= BRIEF =
Below is a listing; print exactly its lines from the one containing "Click the share icon beside Shared with me" down to the one containing "Collapse the 方法 section in IUdpTx", both inclusive, with every picture left out.

---- RECORDS TO PROCESS

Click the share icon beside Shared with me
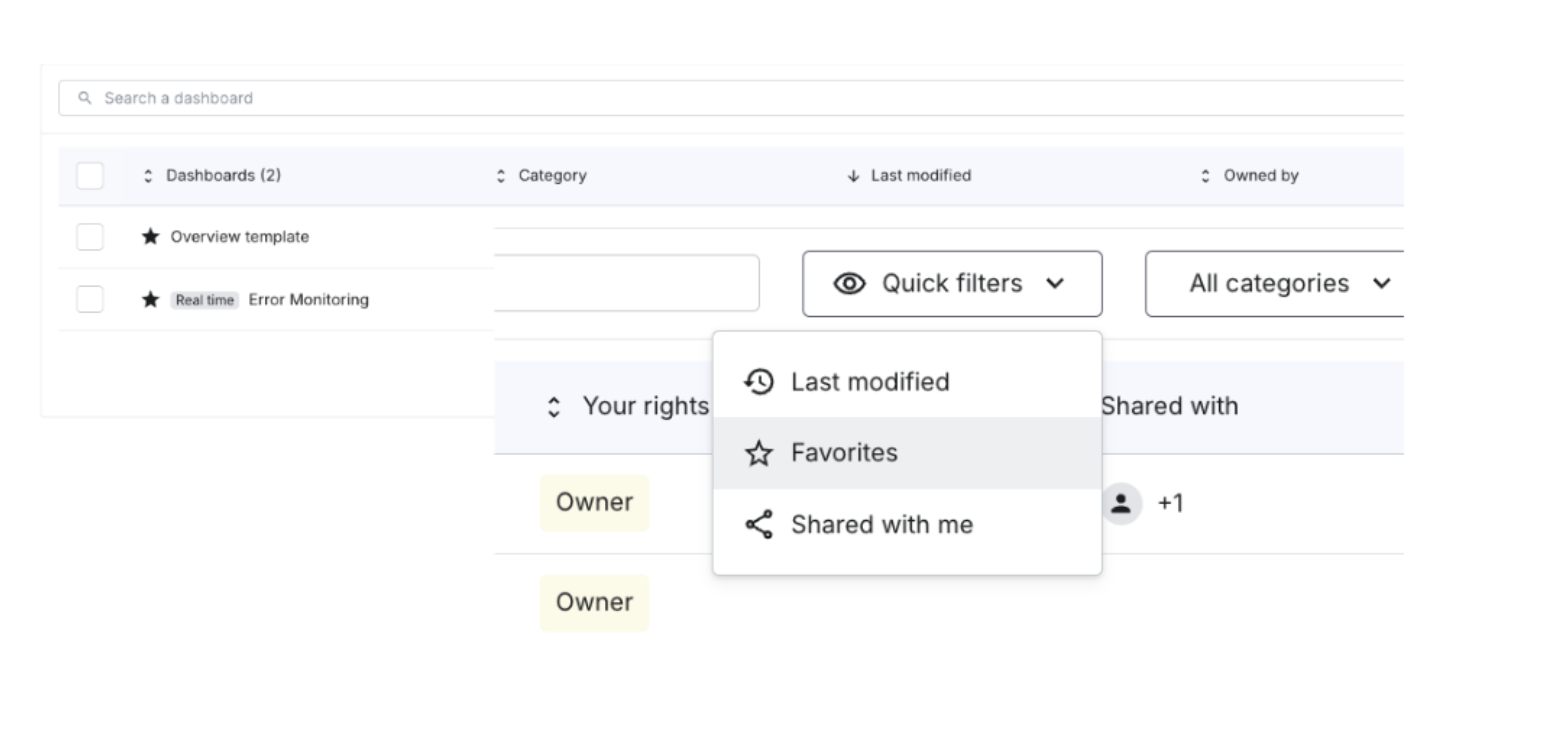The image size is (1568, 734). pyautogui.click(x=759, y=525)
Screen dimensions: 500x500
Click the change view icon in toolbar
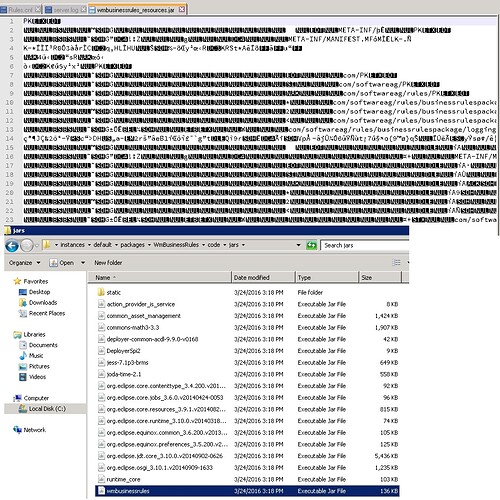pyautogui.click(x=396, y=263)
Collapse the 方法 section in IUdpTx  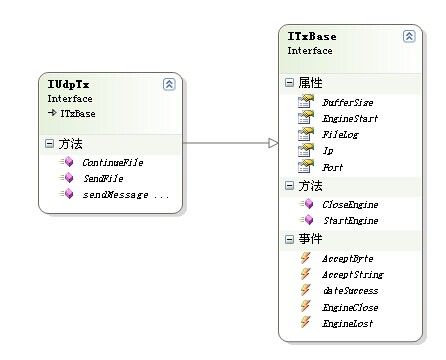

--------
---- RECORDS TO PROCESS

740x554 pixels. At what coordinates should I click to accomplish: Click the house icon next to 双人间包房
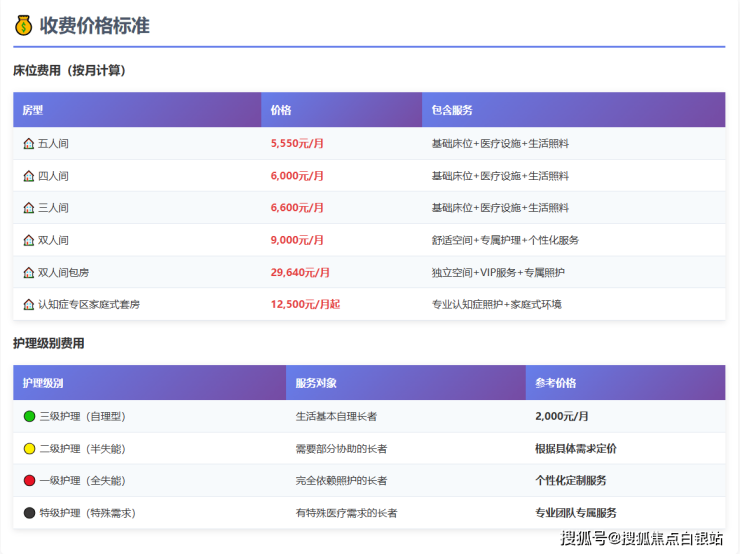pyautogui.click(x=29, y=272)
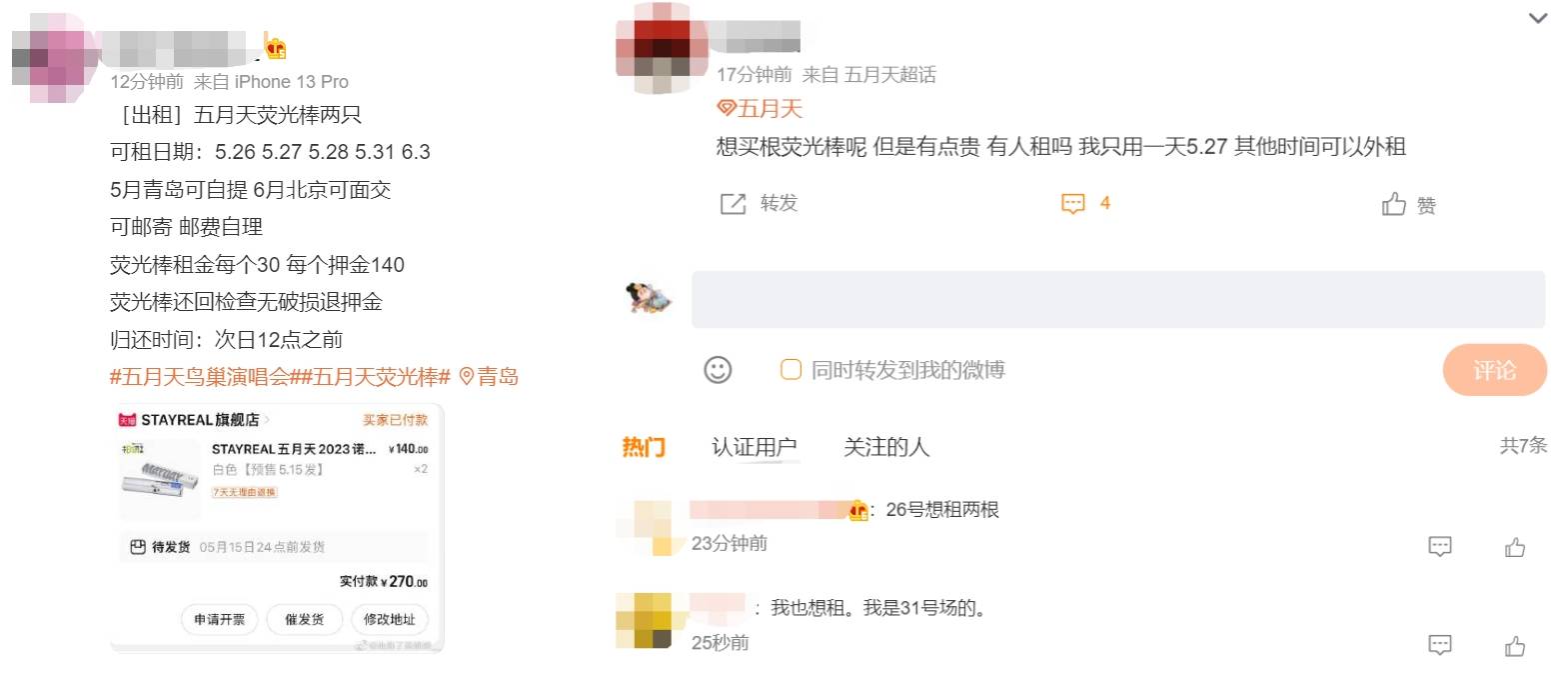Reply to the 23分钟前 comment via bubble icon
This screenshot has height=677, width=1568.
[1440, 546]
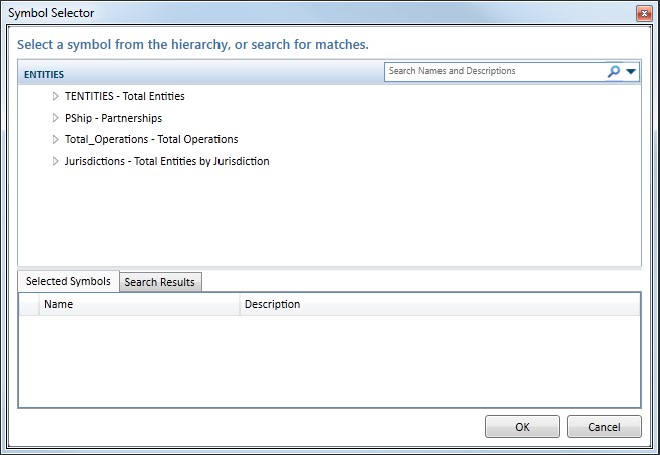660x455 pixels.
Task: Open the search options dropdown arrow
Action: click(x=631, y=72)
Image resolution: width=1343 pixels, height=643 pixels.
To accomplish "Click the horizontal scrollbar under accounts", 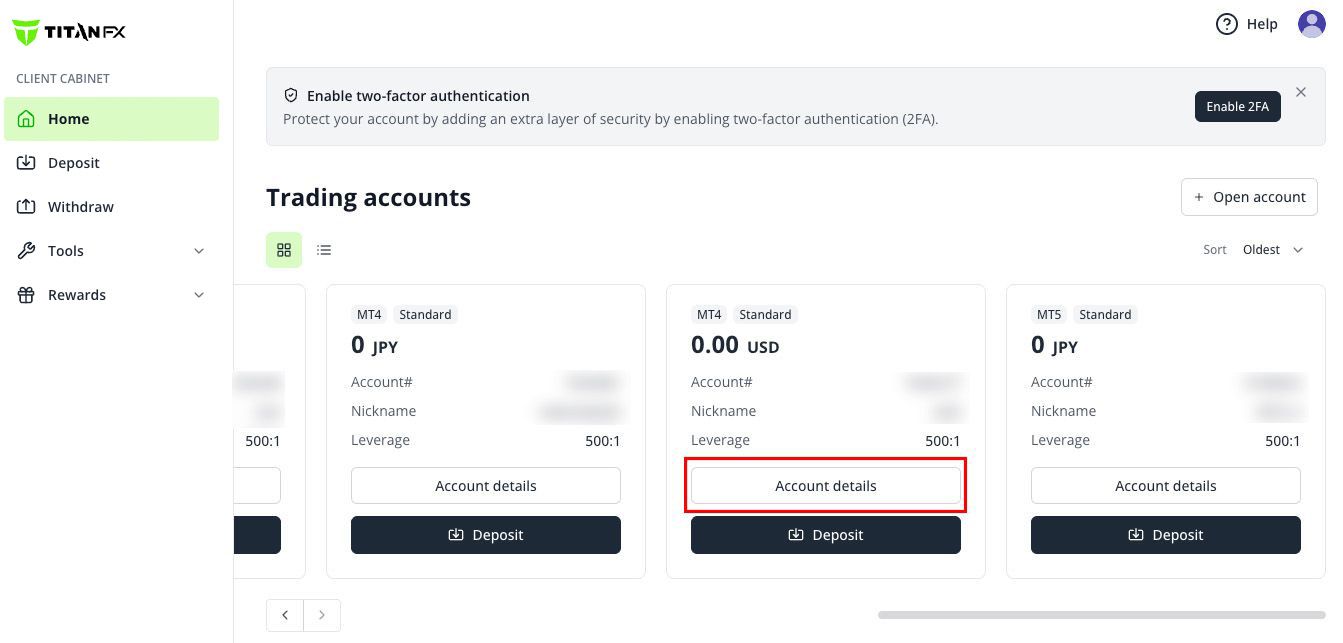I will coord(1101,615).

--------

= EXPECTED ANSWER =
Click the share icon beside Shared with me
The image size is (1568, 734). pyautogui.click(x=759, y=525)
Screen dimensions: 500x500
Click the change view icon in toolbar
pyautogui.click(x=396, y=263)
Collapse the 方法 section in IUdpTx  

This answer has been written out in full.